*** Block opens ***

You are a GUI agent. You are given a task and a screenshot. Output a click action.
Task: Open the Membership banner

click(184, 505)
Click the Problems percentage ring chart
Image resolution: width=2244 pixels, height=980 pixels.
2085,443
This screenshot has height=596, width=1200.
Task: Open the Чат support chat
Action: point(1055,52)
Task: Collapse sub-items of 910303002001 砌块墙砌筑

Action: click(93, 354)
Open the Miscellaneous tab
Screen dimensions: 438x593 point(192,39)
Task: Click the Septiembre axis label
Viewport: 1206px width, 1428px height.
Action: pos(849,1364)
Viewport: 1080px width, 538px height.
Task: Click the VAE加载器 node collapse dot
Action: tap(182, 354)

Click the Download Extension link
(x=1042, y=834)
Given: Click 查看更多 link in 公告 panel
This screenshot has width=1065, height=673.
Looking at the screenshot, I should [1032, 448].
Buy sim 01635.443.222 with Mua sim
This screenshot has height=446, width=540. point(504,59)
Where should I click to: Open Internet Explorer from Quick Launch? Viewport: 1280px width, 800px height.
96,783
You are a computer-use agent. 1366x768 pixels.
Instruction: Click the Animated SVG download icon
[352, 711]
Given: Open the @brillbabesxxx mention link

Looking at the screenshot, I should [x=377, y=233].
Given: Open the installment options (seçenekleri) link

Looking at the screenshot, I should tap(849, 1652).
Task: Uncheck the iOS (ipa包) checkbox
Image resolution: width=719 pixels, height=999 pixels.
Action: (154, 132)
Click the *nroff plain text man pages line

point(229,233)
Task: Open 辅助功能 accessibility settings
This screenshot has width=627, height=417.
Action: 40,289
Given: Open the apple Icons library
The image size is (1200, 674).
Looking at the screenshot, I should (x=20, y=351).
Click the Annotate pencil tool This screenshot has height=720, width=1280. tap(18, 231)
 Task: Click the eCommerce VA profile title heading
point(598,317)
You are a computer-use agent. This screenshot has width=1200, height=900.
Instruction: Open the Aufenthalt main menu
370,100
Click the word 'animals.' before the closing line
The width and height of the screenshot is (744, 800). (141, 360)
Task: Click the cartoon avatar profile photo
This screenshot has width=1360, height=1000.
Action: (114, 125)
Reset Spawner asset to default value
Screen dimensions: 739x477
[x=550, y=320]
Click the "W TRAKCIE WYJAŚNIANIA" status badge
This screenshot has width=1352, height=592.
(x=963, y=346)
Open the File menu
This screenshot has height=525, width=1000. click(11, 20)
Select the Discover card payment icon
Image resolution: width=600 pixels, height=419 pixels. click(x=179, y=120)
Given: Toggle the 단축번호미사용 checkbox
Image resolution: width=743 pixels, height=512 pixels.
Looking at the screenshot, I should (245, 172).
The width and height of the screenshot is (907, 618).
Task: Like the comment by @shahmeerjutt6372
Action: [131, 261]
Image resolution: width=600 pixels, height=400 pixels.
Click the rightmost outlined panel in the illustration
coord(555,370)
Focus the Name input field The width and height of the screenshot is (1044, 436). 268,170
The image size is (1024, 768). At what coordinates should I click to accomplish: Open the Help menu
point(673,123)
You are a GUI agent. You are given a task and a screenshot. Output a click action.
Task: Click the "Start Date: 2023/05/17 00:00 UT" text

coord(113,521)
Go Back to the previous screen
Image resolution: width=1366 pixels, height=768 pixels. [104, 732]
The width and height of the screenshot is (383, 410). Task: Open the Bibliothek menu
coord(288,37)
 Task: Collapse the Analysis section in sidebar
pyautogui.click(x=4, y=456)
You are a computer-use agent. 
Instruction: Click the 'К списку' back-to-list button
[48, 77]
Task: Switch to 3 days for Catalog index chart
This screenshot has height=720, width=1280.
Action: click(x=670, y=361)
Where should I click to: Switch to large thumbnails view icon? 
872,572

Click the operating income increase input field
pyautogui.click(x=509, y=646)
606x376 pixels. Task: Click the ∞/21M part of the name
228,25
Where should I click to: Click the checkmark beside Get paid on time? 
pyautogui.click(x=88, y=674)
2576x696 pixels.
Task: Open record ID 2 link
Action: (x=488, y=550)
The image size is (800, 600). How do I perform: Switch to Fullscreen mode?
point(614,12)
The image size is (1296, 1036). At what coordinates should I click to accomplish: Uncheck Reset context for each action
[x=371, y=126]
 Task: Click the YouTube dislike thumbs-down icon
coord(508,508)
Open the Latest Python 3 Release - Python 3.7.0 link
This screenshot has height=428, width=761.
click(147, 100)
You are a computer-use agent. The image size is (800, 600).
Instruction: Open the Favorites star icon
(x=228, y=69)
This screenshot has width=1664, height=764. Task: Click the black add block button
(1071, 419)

*** Block closes ***

WHAT TO DO ▸
Return the lines above exactly, keeping every word.

ANSWER SECTION ▸
You are a GUI agent. You are given a task and a screenshot. Output a click action.
Task: Open the Membership banner

click(184, 505)
Click the Problems percentage ring chart
Image resolution: width=2244 pixels, height=980 pixels.
2085,443
This screenshot has height=596, width=1200.
Task: Open the Чат support chat
Action: point(1055,52)
Task: Collapse sub-items of 910303002001 砌块墙砌筑

Action: click(93, 354)
Open the Miscellaneous tab
Screen dimensions: 438x593 point(192,39)
Task: Click the Septiembre axis label
Viewport: 1206px width, 1428px height.
Action: pos(849,1364)
Viewport: 1080px width, 538px height.
Task: Click the VAE加载器 node collapse dot
Action: tap(182, 354)

Click the Download Extension link
(x=1042, y=834)
Given: Click 查看更多 link in 公告 panel
This screenshot has width=1065, height=673.
Looking at the screenshot, I should [1032, 448].
Buy sim 01635.443.222 with Mua sim
This screenshot has height=446, width=540. point(504,59)
Where should I click to: Open Internet Explorer from Quick Launch? Viewport: 1280px width, 800px height.
96,783
You are a computer-use agent. 1366x768 pixels.
Instruction: Click the Animated SVG download icon
[352, 711]
Given: Open the @brillbabesxxx mention link

Looking at the screenshot, I should [x=377, y=233].
Given: Open the installment options (seçenekleri) link

Looking at the screenshot, I should tap(849, 1652).
Task: Uncheck the iOS (ipa包) checkbox
Image resolution: width=719 pixels, height=999 pixels.
Action: (154, 132)
Click the *nroff plain text man pages line

point(229,233)
Task: Open 辅助功能 accessibility settings
This screenshot has width=627, height=417.
Action: 40,289
Given: Open the apple Icons library
The image size is (1200, 674).
Looking at the screenshot, I should (x=20, y=351).
Click the Annotate pencil tool This screenshot has height=720, width=1280. tap(18, 231)
 Task: Click the eCommerce VA profile title heading
point(598,317)
You are a computer-use agent. This screenshot has width=1200, height=900.
Instruction: Open the Aufenthalt main menu
370,100
Click the word 'animals.' before the closing line
The width and height of the screenshot is (744, 800). (141, 360)
Task: Click the cartoon avatar profile photo
This screenshot has width=1360, height=1000.
Action: (114, 125)
Reset Spawner asset to default value
Screen dimensions: 739x477
[x=550, y=320]
Click the "W TRAKCIE WYJAŚNIANIA" status badge
This screenshot has width=1352, height=592.
(x=963, y=346)
Open the File menu
This screenshot has height=525, width=1000. click(11, 20)
Select the Discover card payment icon
Image resolution: width=600 pixels, height=419 pixels. click(x=179, y=120)
Given: Toggle the 단축번호미사용 checkbox
Image resolution: width=743 pixels, height=512 pixels.
Looking at the screenshot, I should (245, 172).
The width and height of the screenshot is (907, 618).
Task: Like the comment by @shahmeerjutt6372
Action: [131, 261]
Image resolution: width=600 pixels, height=400 pixels.
Click the rightmost outlined panel in the illustration
coord(555,370)
Focus the Name input field The width and height of the screenshot is (1044, 436). 268,170
The image size is (1024, 768). At what coordinates should I click to accomplish: Open the Help menu
point(673,123)
You are a GUI agent. You are given a task and a screenshot. Output a click action.
Task: Click the "Start Date: 2023/05/17 00:00 UT" text

coord(113,521)
Go Back to the previous screen
Image resolution: width=1366 pixels, height=768 pixels. [104, 732]
The width and height of the screenshot is (383, 410). Task: Open the Bibliothek menu
coord(288,37)
 Task: Collapse the Analysis section in sidebar
pyautogui.click(x=4, y=456)
You are a computer-use agent. 
Instruction: Click the 'К списку' back-to-list button
[48, 77]
Task: Switch to 3 days for Catalog index chart
This screenshot has height=720, width=1280.
Action: click(x=670, y=361)
Where should I click to: Switch to large thumbnails view icon? 
872,572

Click the operating income increase input field
pyautogui.click(x=509, y=646)
606x376 pixels. Task: Click the ∞/21M part of the name
228,25
Where should I click to: Click the checkmark beside Get paid on time? 
pyautogui.click(x=88, y=674)
2576x696 pixels.
Task: Open record ID 2 link
Action: (x=488, y=550)
The image size is (800, 600). How do I perform: Switch to Fullscreen mode?
point(614,12)
The image size is (1296, 1036). At what coordinates should I click to accomplish: Uncheck Reset context for each action
[x=371, y=126]
 Task: Click the YouTube dislike thumbs-down icon
coord(508,508)
Open the Latest Python 3 Release - Python 3.7.0 link
This screenshot has height=428, width=761.
click(147, 100)
You are a computer-use agent. The image size is (800, 600).
Instruction: Open the Favorites star icon
(x=228, y=69)
This screenshot has width=1664, height=764. Task: Click the black add block button
(1071, 419)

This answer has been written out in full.